The file extension of the files to read. Only files with this extension will be read from the directory. Default value is '.csv' when the separator is ',' and '.tsv' when the separator is tab, and None otherwise. If None is passed, all files will be read regardless of their extension (or lack of extension).

set_column_types
dict[str, DataType]
default value: None

A dictionary to set column data type, where key is column name and value is DataType. Columns not in the dictionary will remain of type string. Passing None will result in no conversions. Entries for columns not found in the source data will not cause an error and will be ignored.

quoted_line_breaks
bool
default value: False

Whether to handle new line characters within quotes. This option can impact performance.

Returns

Returns an intermediate data that will be a tabular dataset.

Return type

Remarks

This transformation will only be applied when the intermediate data is consumed as the input of the subsequent step.

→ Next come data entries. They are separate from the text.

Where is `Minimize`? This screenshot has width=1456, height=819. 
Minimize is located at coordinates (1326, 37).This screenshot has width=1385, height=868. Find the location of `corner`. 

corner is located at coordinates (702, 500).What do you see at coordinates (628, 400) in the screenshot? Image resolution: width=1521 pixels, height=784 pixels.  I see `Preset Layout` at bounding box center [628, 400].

It has no effect on the output even if it is passed to the output.

parse_parquet_files

Transform the intermediate file dataset to a tabular dataset.

The tabular dataset is created by parsing the parquet file(s) pointed to by the intermediate output.

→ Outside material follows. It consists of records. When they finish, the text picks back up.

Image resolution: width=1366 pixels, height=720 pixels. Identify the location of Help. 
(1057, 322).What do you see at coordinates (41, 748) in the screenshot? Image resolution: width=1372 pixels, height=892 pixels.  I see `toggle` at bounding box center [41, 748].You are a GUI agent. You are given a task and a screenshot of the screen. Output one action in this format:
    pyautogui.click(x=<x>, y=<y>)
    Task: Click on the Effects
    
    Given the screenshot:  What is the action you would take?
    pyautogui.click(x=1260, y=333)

parse_parquet_files(include_path=False, partition_format=None, file_extension='.parquet', set_column_types=None)

Parameters

include_path
bool
default value: False

Boolean to keep path information as column in the dataset. Defaults to False. This is useful when reading multiple files, and want to know which file a particular record originated from, or to keep useful information in file path.

partition_format
str
default value: None

Specify the partition format of path. Defaults to None. The partition information of each path will be extracted into columns based on the specified format. Format part '{column_name}' creates string column, and '{column_name:yyyy/MM/dd/HH/mm/ss}' creates datetime column, where 'yyyy', 'MM', 'dd', 'HH', 'mm' and 'ss' are used to extract year, month, day, hour, minute and second for the datetime type. The format should start from the position of first partition key until the end of file path. For example, given the path '../Accounts/2019/01/01/data.parquet' where the partition is by department name and time, partition_format='/{Department}/{PartitionDate:yyyy/MM/dd}/data.parquet' creates a string column 'Department' with the value 'Accounts' and a datetime column 'PartitionDate' with the value '2019-01-01'.

file_extension
str
default value: .parquet

The file extension of the files to read. Only files with this extension will be read from the directory. Default value is '.parquet'. If this is set to None, all files will be read regardless their extension (or lack of extension).

set_column_types
dict[str, DataType]
default value: None

A dictionary to set column data type, where key is column name and value is DataType. Columns not in the dictionary will remain of type loaded from the parquet file. Passing None will result in no conversions. Entries for columns not found in the source data will not cause an error and will be ignored.

Returns

Returns an intermediate data that will be a tabular dataset.

Return type

Remarks

This transformation will only be applied when the intermediate data is consumed as the input of the subsequent step. It has no effect on the output even if it is passed to the output.